*Given records*.
────────
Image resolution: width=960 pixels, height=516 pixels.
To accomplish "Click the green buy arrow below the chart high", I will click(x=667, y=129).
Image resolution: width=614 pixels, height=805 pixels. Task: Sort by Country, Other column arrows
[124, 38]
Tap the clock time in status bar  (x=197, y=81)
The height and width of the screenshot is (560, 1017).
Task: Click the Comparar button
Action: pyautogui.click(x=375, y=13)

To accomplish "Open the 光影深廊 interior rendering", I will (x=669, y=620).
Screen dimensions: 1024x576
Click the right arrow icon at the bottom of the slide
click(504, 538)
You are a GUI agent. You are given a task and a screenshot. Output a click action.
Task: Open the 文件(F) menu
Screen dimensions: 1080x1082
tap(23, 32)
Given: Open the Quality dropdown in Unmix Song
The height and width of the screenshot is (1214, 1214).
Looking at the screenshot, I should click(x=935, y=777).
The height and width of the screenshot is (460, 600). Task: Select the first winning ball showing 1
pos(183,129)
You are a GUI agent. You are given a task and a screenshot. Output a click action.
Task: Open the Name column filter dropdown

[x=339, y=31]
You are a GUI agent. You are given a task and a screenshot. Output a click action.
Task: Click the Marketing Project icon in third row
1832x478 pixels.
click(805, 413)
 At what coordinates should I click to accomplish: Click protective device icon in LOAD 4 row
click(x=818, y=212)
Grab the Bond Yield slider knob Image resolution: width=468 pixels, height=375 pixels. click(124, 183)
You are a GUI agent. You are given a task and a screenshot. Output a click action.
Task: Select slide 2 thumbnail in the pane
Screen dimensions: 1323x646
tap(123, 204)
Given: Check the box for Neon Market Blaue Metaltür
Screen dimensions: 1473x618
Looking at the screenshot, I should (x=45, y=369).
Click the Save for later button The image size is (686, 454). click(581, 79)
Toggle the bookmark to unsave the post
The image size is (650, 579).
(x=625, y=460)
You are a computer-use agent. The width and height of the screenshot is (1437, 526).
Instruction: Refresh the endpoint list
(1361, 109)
────────
State how many lines in the data include the string "will". Nothing else belongs in the reply.

*Finished task*. 2